Book chapter (B2)

Molecular Mechanisms and Signaling Pathways Involved in the Nutritional Support of Spermatogenesis by Sertoli Cells




List of Authors: Crisostomo L, Alves MG, Gorga A, Sousa M, Riera MF, Galardo MN, Meroni SB, Oliveira PF

Edition name or number: 1

Publisher: HUMANA PRESS INC, 999 RIVERVIEW DR, STE 208, TOTOWA, NJ 07512-1165 USA

Place: New York, NY

Publication year: 2018

Journal: Methods in Molecular Biology

Book title *: Sertoli cells - Methods and Protocols

Journal name in source: SERTOLI CELLS: METHODS AND PROTOCOLS

Journal acronym: METHODS MOL BIOL

Title of series: Methods in Molecular Biology

Volume number: 1748

Number of pages: 27

ISBN: 978-1-4939-7697-3

eISBN: 978-1-4939-7698-0

ISSN: 1064-3745

DOI: http://dx.doi.org/10.1007/978-1-4939-7698-0_11

URL: https://link.springer.com/protocol/10.1007/978-1-4939-7698-0_11


Abstract
Sertoli cells play a central role in spermatogenesis.
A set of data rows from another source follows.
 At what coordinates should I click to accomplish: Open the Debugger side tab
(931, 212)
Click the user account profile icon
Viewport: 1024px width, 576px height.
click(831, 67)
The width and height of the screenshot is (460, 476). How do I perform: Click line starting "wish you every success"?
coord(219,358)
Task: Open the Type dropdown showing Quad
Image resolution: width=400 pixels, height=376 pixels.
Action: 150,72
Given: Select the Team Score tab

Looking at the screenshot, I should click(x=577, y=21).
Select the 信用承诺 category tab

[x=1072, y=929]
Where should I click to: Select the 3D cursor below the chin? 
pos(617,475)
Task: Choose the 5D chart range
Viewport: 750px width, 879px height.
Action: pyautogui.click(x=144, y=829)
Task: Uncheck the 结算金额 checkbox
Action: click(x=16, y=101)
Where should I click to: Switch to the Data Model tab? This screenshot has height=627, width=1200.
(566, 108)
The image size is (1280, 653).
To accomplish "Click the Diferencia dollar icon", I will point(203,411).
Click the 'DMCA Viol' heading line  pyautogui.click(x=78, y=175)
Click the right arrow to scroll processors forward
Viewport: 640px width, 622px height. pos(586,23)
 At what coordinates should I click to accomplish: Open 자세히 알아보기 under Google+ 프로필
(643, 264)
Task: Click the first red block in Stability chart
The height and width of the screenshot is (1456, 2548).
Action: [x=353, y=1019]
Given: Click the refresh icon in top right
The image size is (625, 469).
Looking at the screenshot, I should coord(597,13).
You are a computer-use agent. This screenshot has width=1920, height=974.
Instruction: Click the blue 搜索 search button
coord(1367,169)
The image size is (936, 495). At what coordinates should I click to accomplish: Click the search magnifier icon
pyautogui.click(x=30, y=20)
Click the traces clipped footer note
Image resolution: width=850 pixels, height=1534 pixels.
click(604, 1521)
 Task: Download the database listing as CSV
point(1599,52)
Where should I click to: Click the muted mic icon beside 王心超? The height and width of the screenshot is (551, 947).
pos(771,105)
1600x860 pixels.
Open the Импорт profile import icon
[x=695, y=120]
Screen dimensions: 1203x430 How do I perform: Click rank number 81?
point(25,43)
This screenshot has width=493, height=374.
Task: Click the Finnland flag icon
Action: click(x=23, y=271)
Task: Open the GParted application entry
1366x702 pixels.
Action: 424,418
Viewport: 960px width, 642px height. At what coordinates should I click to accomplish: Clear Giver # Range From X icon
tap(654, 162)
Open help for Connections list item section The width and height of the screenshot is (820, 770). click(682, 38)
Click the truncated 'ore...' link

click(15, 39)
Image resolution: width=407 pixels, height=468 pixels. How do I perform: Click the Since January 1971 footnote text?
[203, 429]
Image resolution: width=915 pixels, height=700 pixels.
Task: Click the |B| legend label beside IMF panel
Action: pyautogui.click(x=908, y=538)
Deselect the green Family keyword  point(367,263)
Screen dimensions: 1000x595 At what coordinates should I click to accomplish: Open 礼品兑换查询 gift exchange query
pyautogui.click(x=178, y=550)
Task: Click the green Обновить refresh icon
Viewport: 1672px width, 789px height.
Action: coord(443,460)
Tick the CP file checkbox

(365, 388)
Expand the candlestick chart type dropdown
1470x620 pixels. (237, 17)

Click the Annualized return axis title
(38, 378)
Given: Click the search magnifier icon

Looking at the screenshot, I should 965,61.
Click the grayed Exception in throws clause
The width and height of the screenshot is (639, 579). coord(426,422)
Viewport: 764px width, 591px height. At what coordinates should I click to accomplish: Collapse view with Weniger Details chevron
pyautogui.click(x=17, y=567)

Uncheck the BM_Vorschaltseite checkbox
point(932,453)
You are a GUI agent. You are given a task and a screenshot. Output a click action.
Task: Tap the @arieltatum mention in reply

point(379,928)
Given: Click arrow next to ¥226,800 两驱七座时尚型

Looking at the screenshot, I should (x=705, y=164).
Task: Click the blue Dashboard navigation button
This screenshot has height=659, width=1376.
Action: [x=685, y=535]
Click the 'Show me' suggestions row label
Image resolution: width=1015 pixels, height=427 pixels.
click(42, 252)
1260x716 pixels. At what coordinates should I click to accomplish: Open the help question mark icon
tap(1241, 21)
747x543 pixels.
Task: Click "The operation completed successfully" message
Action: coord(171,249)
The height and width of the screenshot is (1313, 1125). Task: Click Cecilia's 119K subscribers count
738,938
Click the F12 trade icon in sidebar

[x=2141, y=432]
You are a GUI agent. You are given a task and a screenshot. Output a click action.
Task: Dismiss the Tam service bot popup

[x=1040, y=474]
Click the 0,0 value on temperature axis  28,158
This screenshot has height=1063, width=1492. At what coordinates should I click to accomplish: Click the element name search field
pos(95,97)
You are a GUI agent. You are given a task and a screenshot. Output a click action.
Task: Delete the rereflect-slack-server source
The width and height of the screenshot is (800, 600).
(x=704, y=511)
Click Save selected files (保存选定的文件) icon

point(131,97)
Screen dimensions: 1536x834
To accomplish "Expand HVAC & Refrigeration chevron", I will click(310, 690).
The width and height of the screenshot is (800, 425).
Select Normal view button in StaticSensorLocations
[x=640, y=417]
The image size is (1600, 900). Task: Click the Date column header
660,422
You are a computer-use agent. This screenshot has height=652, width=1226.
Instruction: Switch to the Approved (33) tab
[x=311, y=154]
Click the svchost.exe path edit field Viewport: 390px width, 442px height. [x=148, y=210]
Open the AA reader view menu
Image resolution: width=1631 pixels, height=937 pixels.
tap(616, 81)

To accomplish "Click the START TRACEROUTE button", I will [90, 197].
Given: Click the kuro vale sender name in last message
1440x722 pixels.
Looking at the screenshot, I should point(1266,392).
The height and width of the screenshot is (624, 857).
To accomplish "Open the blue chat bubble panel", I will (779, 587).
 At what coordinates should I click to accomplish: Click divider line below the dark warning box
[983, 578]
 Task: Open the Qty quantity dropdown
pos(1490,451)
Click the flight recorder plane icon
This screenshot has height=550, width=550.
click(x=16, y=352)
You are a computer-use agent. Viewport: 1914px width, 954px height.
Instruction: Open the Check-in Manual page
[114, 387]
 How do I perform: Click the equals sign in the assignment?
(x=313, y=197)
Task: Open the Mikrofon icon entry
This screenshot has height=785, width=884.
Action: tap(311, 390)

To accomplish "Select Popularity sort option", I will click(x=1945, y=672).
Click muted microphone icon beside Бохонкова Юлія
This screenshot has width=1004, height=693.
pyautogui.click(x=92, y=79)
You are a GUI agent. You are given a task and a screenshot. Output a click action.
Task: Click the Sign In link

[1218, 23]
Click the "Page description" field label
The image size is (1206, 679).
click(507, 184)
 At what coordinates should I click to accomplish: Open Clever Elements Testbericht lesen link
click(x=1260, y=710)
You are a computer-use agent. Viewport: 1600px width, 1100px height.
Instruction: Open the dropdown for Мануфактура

They maintain the blood-testis barrier, an essential feature of seminiferous tubules which creates the proper environment for the occurrence of the spermatogenesis. However, this confinement renders germ cells almost exclusively dependent on Sertoli cells' nursing function and support. Throughout spermatogenesis, differentiating sperm cells become more specialized, and their biochemical machinery is insufficient to meet their metabolic demands. Although the needs are not the same at all differentiation stages, Sertoli cells are able to satisfy their needs. In order to maintain the seminiferous tubule energetic homeostasis, Sertoli cells react in response to several metabolic stimuli, through signaling cascades. The AMP-activated kinase, sensitive to the global energetic status; the hypoxia-inducible factors, sensitive to oxygen concentration; and the peroxisome proliferator-activated receptors, sensitive to fatty acid availability, are pathways already described in Sertoli cells. These cells' metabolism also reflects the whole-body metabolic dynamics. Metabolic diseases, including obesity and type II diabetes mellitus, induce changes that, both directly and indirectly, affect Sertoli cell function and, ultimately, (dys)function in male reproductive health. Insulin resistance, increased estrogen synthesis, vascular disease, and pubic fat accumulation are examples of metabolic-related conditions that affect male fertility potential. On the other hand, malnutrition can also induce negative effects on male sexual function. In this chapter, we review the molecular mechanisms associated with the nutritional state and male sexual (dys)function and the central role played by the Sertoli cells.